Just as cancer is an example of a disease process that must be addressed through changes in diagnosis and treatment protocols, biologics and biosimilars are examples of treatment modalities for which efficacy and safety must be considered for all Americans.

Biologics are highly complex new medicines that effectively treat debilitating ailments such as cancer, arthritis, and multiple sclerosis. Because these medicines are made from living cells, they are highly sensitive to differences in the manufacturing process -- so sensitive in fact that they are impossible to copy exactly. However, copied, they are. These replications, because they cannot be exact copies, are called "biosimilars." Due to small yet significant differences in the composition of an innovator drug and its biosimilar, the use of biosimilars can lead to unexpected or even harmful effects, even in patients who have reacted positively to the innovator product. In short, biosimilars may sometimes work as well as the innovator drugs, but doctors and patients alike should be aware of the risks associated with substituting biosimilars for the innovator biologics.
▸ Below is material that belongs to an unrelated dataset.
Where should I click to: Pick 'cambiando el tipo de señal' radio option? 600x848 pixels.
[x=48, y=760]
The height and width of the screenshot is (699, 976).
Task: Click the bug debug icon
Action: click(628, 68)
The Affordable Care Act's authors, in recognition of the need to expedite the approval process for biosimilars, directed the Food and Drug Administration to create a pathway for the introduction of biosimilars into the market. Nearly two years after the passage of this landmark legislation, the FDA has indicated that it is nearing completion of its proposed pathway.

I hope that the FDA uses this opportunity to enact strong patient protections by requiring rigorous clinical trials for new biologics and for their biosimilars. Only if all consumer groups are represented in all phases of development of innovator, generic and biosimilar drugs will FDA and the American health care system overcome what appear to be intractable health status and health care challenges.